One of them features the New York artistic bohemia: Andy Warhol and the “stars” of his famous “Factory”, the creators of new art and the personification of a new worldview. On the wall opposite is another group: the architects of the Vietnam War, advisers, generals, representatives of the American government - the Council of War (for this shoot, Avedon flew to Saigon, where he had to work unusually quickly, counting not by hours, but by minutes, while working with Warhol and his Factory, Avedon could spend weeks trying out compositions and combinations). 
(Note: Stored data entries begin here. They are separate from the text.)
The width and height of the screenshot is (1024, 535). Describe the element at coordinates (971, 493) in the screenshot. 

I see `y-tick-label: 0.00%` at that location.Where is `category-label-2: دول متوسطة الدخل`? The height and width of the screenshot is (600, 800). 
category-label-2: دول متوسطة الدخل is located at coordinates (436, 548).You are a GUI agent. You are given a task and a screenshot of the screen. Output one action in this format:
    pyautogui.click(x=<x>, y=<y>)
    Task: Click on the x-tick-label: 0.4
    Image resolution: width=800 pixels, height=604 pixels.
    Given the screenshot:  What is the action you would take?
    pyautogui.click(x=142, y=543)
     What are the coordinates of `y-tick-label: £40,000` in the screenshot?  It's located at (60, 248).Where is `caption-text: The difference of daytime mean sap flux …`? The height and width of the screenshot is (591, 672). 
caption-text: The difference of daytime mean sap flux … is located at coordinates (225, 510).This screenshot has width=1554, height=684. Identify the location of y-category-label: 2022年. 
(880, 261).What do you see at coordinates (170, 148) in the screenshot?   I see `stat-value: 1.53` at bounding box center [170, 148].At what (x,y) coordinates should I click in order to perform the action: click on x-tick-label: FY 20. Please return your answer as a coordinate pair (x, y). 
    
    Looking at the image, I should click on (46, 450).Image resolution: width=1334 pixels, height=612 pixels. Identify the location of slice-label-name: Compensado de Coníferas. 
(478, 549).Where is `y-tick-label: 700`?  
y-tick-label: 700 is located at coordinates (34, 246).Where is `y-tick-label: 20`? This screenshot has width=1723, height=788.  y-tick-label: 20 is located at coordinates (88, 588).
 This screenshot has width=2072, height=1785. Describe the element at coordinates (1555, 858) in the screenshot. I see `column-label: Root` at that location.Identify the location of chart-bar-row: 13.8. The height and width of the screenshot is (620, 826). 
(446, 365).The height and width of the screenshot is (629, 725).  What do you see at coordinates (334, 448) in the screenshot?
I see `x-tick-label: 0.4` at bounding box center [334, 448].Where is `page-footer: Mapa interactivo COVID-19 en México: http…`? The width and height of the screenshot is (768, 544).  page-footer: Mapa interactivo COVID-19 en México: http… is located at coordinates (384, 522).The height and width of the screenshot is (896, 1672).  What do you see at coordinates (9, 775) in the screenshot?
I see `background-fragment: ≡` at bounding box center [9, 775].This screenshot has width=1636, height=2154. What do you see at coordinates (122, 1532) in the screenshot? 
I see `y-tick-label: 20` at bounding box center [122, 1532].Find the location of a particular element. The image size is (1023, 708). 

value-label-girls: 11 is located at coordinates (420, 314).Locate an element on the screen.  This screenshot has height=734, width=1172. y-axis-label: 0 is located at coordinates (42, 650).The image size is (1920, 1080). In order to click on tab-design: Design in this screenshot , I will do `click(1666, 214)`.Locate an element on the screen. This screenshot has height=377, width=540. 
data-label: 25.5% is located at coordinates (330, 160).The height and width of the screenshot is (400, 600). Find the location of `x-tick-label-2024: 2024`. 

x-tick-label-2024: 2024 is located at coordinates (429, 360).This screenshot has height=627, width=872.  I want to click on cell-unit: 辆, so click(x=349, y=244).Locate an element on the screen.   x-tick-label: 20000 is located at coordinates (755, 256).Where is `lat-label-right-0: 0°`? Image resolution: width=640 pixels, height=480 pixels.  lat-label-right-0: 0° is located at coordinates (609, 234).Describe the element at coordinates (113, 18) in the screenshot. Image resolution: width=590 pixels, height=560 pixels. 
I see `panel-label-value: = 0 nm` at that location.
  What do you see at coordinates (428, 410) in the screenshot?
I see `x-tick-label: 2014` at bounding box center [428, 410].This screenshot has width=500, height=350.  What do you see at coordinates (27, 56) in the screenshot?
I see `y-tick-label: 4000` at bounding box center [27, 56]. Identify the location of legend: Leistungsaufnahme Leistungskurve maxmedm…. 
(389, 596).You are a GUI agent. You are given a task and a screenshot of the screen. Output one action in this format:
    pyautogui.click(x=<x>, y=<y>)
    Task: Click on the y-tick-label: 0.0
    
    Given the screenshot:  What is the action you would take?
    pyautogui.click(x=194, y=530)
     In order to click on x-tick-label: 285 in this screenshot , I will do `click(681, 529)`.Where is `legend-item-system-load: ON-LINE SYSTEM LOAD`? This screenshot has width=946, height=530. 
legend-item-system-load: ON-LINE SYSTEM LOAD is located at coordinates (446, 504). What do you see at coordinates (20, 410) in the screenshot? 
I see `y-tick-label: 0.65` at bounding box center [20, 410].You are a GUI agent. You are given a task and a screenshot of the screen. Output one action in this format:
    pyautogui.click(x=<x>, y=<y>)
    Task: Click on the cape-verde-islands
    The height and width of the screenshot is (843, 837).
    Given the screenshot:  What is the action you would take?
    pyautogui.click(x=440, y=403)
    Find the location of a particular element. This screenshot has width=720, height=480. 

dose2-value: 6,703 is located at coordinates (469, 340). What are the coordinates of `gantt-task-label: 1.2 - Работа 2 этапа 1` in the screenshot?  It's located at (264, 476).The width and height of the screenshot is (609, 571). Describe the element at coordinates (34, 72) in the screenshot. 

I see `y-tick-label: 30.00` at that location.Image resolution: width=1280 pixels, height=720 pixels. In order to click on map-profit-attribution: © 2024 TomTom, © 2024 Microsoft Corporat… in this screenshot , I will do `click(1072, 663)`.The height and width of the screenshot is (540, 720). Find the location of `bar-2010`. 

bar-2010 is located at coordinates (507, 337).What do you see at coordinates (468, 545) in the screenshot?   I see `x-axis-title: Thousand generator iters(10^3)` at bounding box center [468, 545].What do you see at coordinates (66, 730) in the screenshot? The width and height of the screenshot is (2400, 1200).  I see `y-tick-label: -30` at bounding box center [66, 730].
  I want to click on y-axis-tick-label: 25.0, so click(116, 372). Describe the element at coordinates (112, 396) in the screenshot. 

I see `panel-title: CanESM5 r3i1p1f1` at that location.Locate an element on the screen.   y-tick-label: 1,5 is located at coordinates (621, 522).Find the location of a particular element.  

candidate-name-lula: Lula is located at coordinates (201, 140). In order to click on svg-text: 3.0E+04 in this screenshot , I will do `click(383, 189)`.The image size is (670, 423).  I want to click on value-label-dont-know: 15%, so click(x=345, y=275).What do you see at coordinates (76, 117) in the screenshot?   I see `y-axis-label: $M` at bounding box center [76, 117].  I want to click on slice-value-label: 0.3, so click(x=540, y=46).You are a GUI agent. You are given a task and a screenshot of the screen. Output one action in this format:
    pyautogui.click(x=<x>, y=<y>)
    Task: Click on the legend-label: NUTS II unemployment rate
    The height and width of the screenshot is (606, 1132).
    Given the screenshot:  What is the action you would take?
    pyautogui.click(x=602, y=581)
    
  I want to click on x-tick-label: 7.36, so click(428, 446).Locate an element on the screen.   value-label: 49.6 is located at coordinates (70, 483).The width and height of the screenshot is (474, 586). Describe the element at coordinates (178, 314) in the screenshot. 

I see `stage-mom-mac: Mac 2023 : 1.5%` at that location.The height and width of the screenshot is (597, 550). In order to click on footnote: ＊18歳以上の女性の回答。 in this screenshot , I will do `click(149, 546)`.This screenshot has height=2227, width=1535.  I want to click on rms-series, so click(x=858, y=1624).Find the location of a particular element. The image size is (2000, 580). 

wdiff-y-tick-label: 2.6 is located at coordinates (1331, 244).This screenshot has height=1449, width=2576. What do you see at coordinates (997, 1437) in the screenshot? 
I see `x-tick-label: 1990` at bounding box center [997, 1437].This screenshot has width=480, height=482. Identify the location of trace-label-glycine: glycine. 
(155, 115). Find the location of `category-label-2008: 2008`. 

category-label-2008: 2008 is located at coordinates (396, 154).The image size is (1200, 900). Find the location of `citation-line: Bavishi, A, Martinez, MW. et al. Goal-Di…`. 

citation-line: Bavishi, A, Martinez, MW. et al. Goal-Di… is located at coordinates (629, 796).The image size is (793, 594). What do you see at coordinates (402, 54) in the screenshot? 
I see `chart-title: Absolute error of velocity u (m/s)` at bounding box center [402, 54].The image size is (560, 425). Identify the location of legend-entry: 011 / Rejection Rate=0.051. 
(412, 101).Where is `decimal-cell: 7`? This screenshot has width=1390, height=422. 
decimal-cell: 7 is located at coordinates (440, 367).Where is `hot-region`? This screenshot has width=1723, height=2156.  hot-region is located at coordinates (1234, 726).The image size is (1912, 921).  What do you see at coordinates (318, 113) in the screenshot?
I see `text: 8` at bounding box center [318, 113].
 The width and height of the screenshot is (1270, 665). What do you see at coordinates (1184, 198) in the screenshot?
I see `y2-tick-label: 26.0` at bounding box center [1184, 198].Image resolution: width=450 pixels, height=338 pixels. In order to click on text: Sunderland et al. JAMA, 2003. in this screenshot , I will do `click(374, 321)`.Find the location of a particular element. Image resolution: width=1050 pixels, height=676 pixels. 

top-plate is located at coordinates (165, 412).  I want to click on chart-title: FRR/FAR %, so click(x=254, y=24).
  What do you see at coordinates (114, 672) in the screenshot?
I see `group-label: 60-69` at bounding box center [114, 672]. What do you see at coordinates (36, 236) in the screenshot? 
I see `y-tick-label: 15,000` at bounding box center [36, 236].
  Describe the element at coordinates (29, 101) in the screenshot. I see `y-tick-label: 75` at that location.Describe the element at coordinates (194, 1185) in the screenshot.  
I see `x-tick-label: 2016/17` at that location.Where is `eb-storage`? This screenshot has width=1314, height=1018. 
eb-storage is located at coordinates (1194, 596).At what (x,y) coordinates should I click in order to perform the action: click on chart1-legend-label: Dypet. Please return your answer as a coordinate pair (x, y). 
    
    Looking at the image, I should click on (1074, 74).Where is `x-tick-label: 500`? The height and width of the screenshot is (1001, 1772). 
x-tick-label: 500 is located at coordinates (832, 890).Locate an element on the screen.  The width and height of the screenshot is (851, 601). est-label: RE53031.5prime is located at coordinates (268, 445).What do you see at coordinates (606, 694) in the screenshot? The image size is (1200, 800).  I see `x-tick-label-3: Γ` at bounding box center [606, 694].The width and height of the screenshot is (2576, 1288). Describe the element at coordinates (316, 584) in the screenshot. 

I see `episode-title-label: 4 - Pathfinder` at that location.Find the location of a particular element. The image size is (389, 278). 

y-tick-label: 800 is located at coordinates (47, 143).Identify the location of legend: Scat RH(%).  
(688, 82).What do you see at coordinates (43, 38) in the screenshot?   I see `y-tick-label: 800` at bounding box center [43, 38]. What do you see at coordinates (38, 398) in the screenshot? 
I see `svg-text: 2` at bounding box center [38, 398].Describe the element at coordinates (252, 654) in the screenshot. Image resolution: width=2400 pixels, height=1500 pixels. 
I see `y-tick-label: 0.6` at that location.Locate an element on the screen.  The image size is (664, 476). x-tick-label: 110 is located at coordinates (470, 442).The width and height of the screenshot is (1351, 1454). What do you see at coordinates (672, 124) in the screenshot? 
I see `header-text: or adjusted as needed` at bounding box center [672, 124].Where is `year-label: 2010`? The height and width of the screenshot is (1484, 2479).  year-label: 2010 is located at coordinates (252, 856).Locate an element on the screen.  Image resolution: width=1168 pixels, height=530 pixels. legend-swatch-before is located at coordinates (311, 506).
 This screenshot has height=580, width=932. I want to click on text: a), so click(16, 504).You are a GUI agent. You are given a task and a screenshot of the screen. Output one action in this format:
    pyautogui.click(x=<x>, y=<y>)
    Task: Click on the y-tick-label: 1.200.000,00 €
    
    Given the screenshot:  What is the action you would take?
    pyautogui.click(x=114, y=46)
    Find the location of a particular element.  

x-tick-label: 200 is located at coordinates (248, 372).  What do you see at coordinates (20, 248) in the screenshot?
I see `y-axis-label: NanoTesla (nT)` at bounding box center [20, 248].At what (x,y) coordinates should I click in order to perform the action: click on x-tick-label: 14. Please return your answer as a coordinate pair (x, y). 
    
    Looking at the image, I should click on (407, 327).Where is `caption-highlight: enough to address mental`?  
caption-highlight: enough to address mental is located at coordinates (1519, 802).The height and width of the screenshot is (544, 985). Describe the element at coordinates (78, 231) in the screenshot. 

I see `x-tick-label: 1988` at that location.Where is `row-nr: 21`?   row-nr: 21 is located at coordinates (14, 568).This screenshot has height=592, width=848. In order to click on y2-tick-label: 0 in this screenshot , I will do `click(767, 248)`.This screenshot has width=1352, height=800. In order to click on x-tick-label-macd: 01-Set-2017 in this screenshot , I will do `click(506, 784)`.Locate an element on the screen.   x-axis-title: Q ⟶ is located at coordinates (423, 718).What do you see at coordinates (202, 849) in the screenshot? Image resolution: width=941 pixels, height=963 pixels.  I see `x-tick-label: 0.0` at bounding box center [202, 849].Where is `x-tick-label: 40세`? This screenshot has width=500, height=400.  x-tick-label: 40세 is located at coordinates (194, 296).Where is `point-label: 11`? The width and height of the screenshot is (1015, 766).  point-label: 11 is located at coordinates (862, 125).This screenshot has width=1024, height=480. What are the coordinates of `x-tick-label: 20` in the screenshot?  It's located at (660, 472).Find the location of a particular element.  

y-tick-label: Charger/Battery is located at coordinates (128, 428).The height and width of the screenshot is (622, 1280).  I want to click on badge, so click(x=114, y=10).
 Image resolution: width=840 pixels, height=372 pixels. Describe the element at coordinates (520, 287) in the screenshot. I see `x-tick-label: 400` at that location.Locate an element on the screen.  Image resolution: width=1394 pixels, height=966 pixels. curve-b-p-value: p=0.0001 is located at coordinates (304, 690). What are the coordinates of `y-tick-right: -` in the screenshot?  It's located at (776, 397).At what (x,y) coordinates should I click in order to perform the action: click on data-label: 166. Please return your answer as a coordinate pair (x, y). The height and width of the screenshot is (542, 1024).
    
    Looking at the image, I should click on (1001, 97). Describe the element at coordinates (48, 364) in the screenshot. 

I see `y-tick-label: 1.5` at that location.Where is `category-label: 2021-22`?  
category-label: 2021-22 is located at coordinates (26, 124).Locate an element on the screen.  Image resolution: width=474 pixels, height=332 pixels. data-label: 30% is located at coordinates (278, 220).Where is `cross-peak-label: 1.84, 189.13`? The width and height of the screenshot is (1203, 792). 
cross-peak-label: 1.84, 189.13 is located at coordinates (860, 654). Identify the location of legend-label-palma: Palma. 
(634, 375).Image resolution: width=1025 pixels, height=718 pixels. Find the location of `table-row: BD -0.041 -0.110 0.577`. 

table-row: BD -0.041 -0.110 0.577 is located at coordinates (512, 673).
It would probably be more impressive if the members of the War Council looked straight into the eyes of the heroes of the third panel, where the “Chicago Seven” were gathered, the leaders of the anti-war demonstrations that shook the city and the country during the days of the Democratic Party convention in Chicago in 1968... There was also an eighth participant , but at the time of filming he was already in custody, declared a dangerous radical. 

The new format gave Avedon new opportunities, although it was based on his typical technique: special lighting of figures against a merciless white background. Everyone (almost) is in full growth, in poses that reveal character, and almost everyone looks directly at the viewer, seriously, openly, sometimes with challenge, and the space between them creates tension.. No regalia, everyone is practically naked in their humanity essentially. 

There is an interesting addition to the panels in the exhibition: photographic portraits of the usual format, taken during the preparatory process.